» What is being asked
From the line that includes "Task: Click the shield" to the last line of the records that follow, copy every line exactly and nothing more, omitting pictures.

Stored items:
______
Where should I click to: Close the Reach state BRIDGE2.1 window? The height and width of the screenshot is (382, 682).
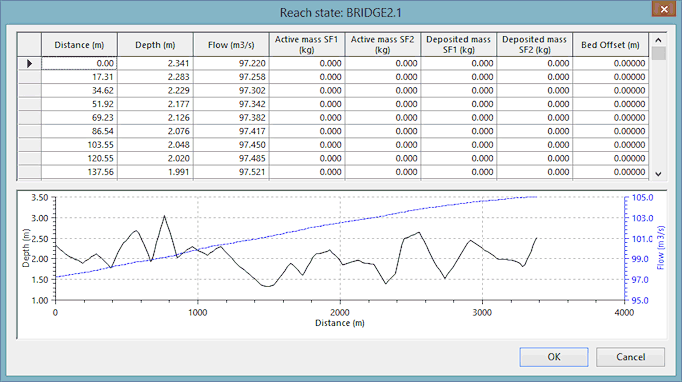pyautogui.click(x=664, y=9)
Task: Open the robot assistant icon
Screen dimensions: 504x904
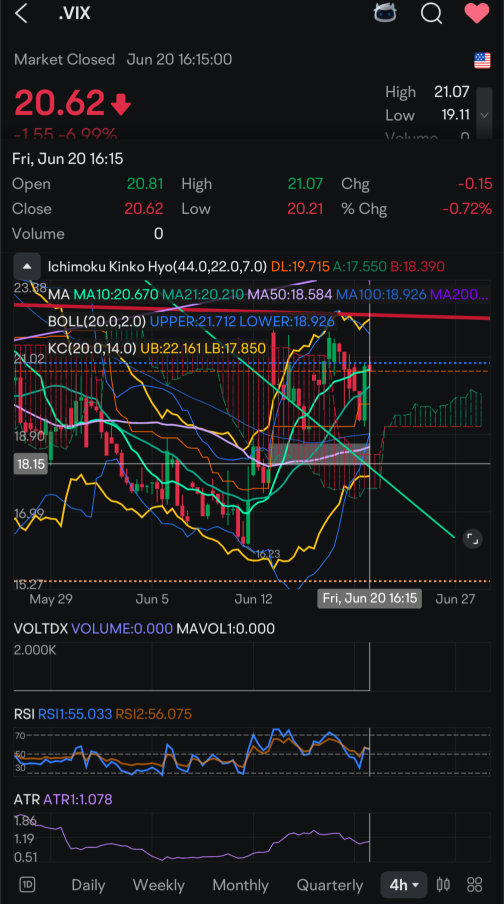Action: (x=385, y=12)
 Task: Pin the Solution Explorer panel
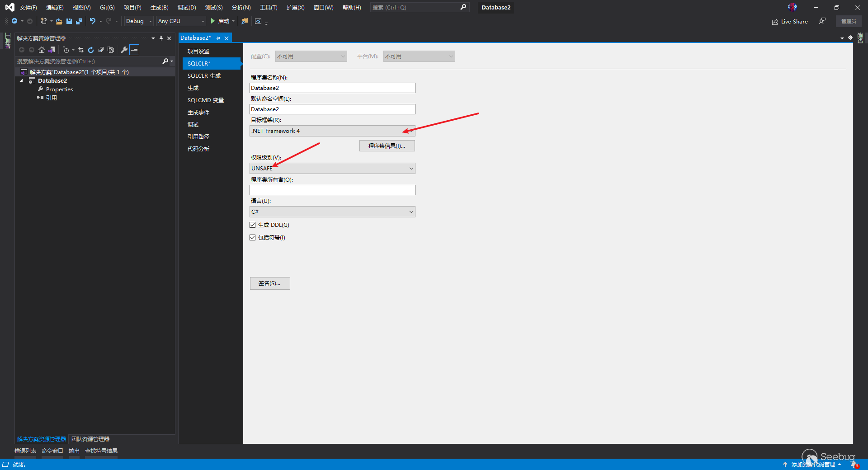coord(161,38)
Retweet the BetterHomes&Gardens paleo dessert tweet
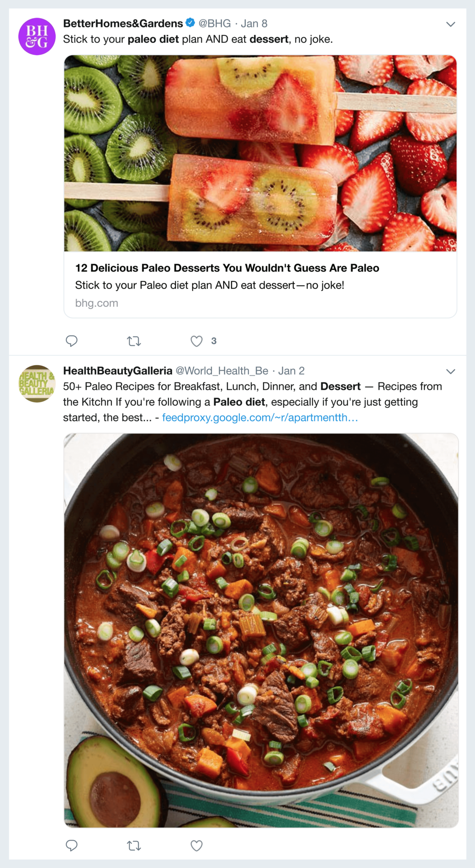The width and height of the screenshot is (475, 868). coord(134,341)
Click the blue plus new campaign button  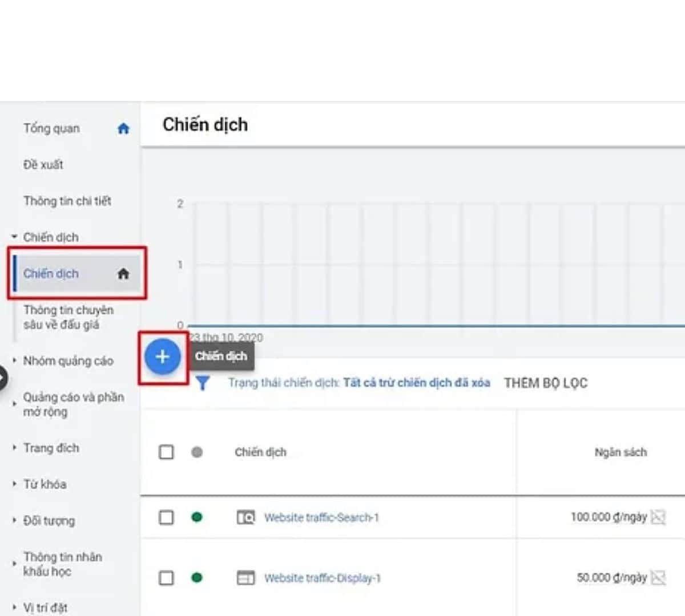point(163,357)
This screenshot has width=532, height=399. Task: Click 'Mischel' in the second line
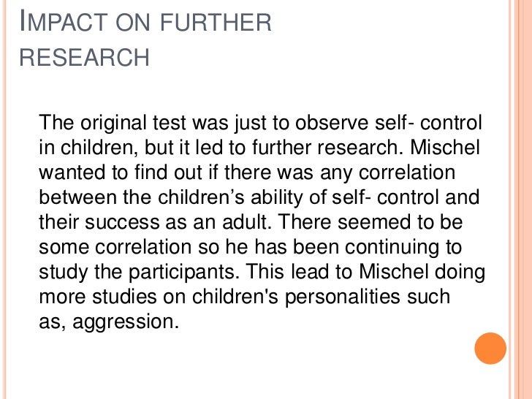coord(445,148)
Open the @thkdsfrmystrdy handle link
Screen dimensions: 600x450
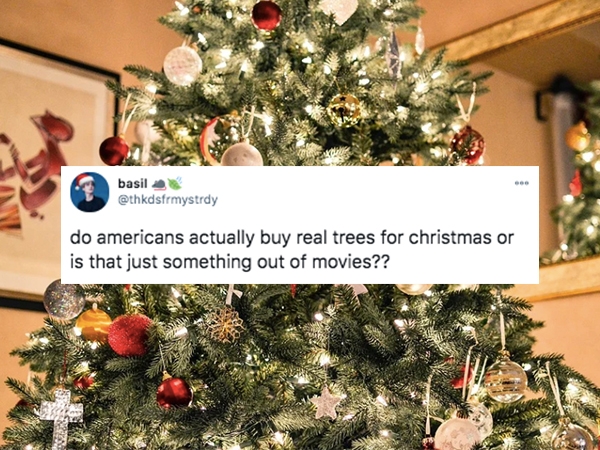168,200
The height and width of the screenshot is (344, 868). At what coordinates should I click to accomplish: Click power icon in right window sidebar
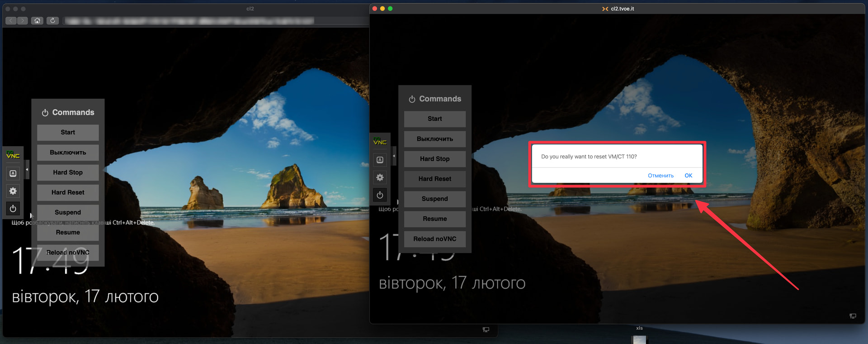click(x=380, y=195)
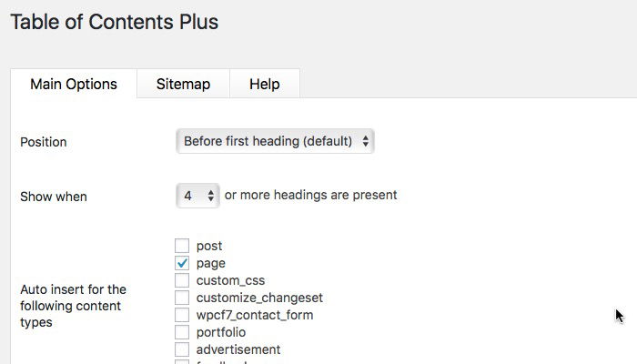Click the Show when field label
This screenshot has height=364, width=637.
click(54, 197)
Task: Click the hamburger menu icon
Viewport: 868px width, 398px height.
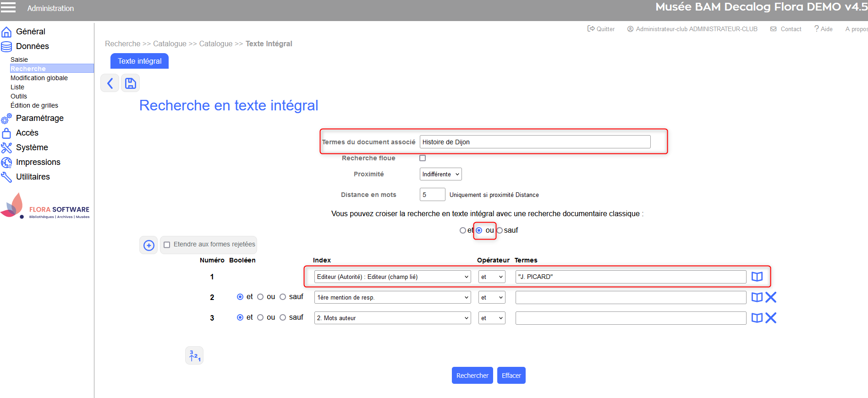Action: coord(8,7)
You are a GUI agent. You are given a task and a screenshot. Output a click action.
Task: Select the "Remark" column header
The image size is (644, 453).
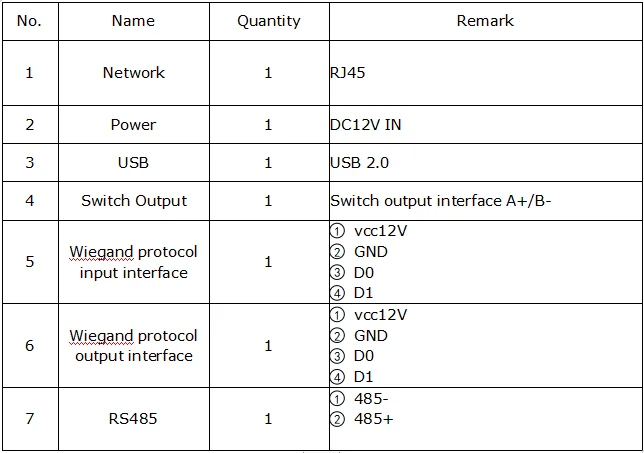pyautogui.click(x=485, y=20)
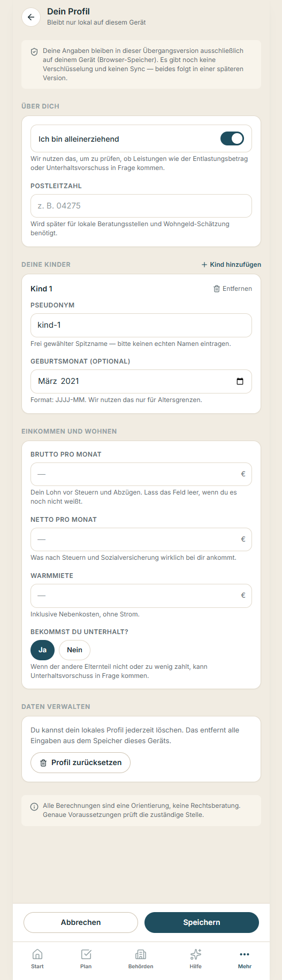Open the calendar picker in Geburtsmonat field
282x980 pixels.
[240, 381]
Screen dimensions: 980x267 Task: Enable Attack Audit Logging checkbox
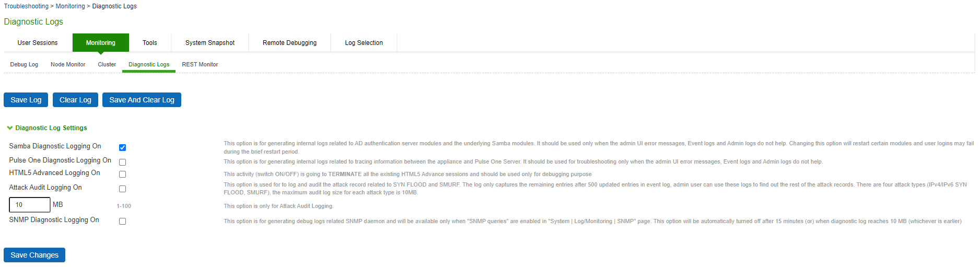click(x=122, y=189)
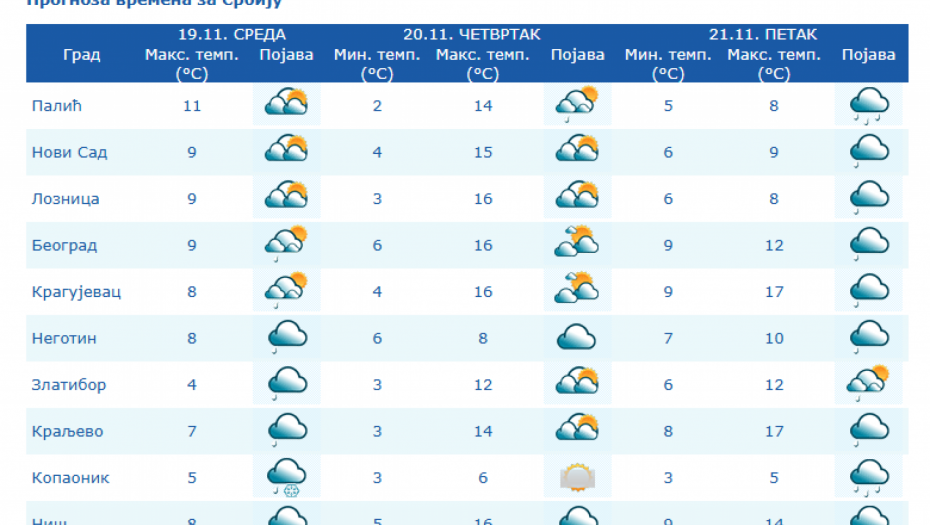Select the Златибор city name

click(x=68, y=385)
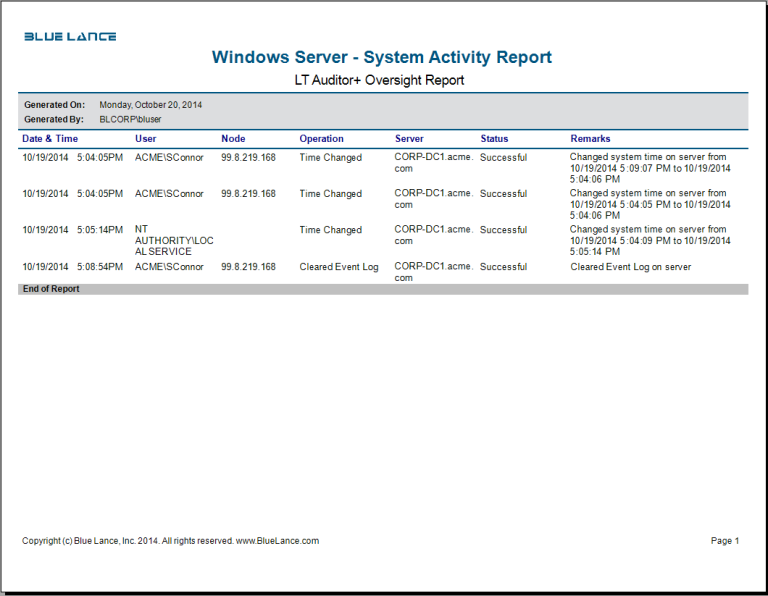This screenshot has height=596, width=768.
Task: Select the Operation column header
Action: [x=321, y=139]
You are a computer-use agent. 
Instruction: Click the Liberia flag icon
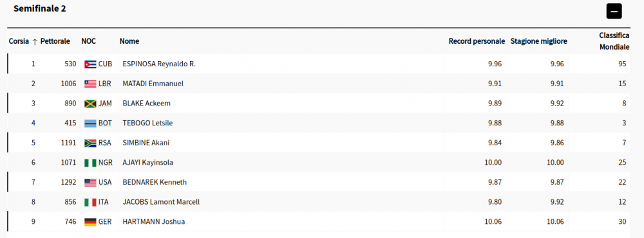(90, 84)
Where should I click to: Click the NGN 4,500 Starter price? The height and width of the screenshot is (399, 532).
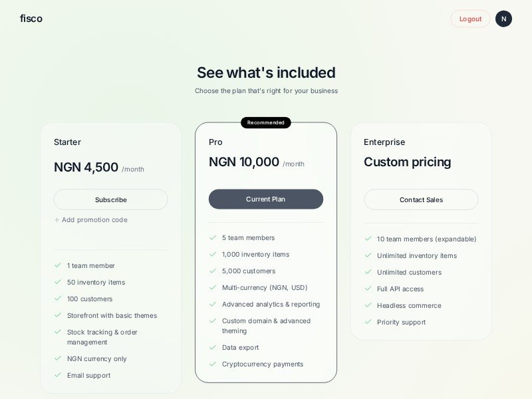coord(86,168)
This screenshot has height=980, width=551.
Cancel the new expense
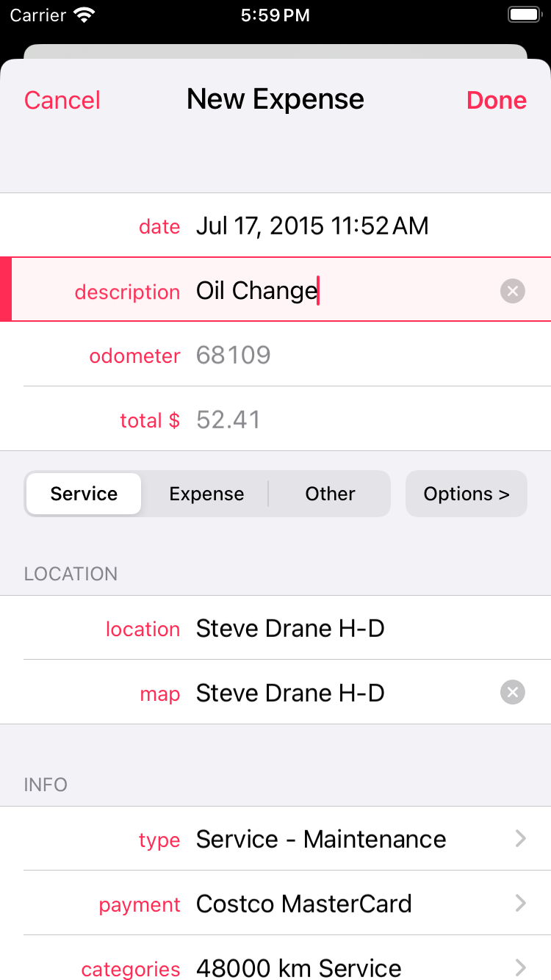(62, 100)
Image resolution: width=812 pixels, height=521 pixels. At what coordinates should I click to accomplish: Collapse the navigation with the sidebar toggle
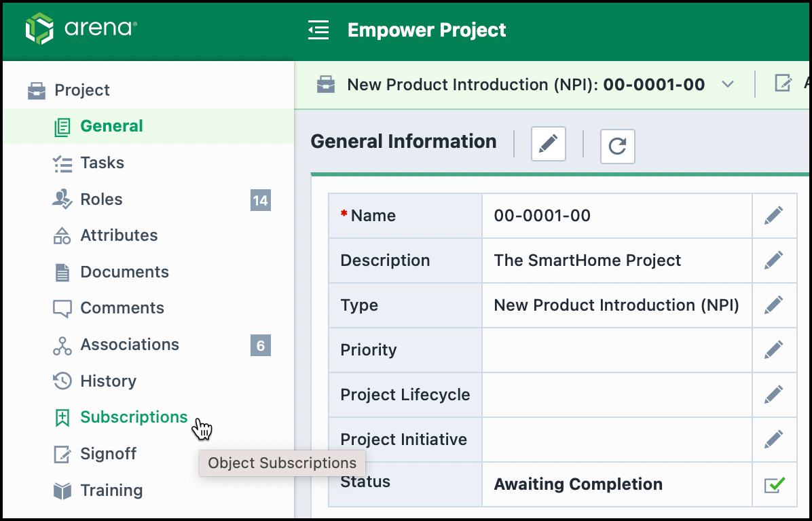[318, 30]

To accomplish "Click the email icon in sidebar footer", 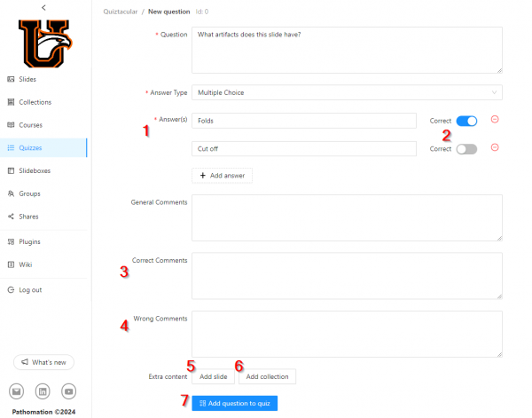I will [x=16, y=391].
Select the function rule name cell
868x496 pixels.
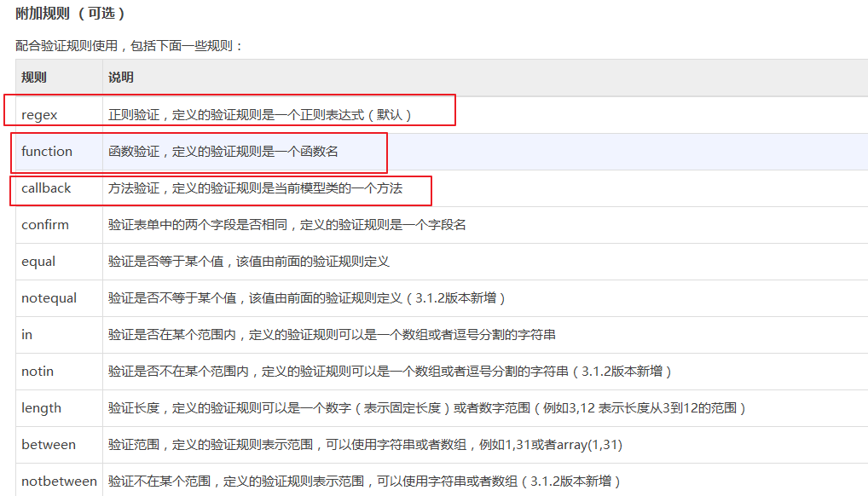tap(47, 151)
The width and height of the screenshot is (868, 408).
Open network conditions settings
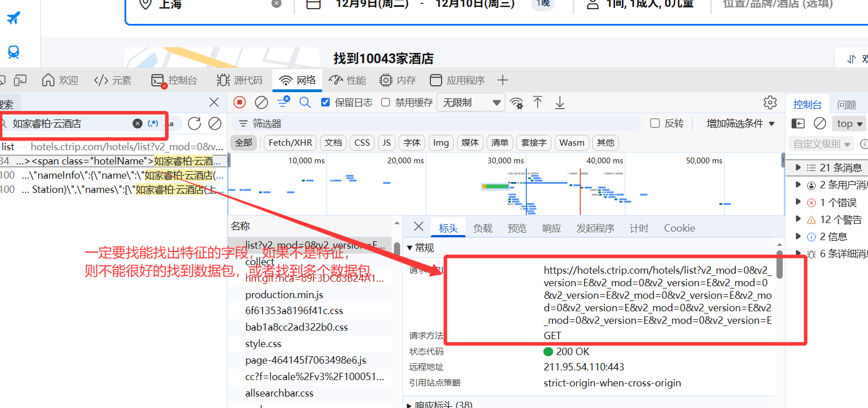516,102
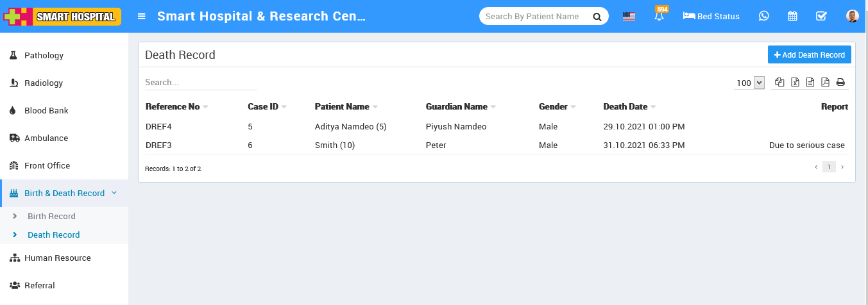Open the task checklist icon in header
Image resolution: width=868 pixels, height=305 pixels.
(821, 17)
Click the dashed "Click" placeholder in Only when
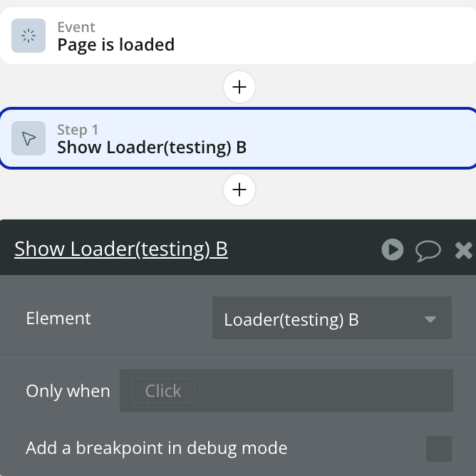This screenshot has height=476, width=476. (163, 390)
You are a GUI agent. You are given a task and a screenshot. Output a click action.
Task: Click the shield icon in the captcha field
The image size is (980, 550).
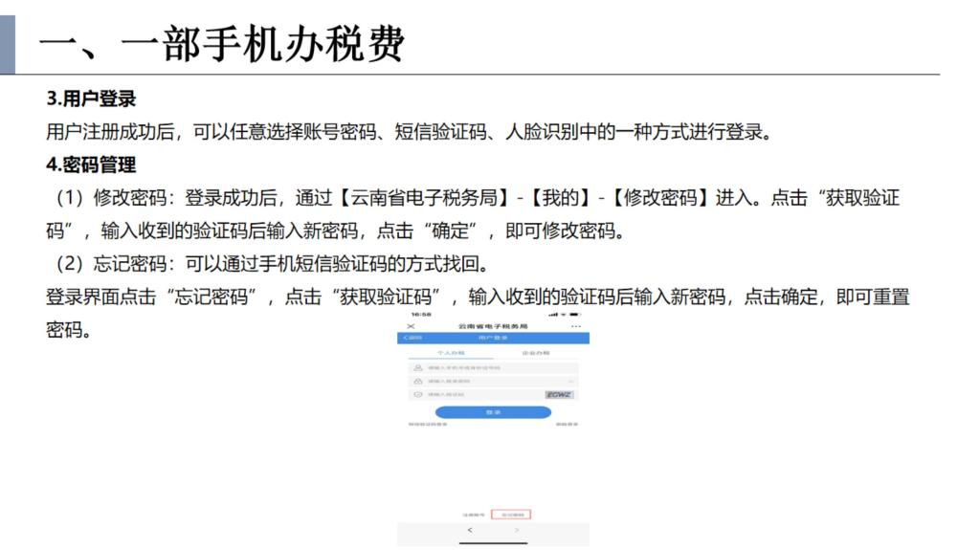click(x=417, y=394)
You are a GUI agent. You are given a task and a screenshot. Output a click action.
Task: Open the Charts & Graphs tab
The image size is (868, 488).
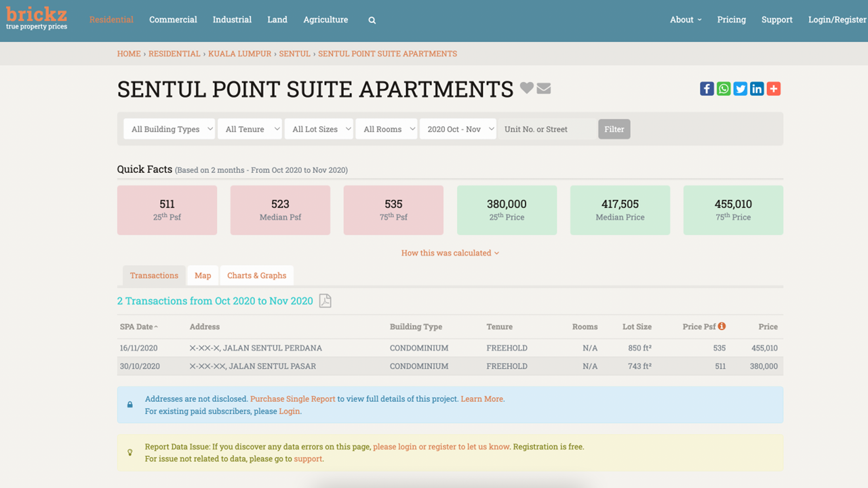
______
» Exercise answer
Task: Click the shield icon in the captcha field
The image size is (980, 550).
click(x=417, y=394)
You are a GUI agent. You are given a task and a screenshot. Output a click action.
Task: Open the Charts & Graphs tab
The image size is (868, 488).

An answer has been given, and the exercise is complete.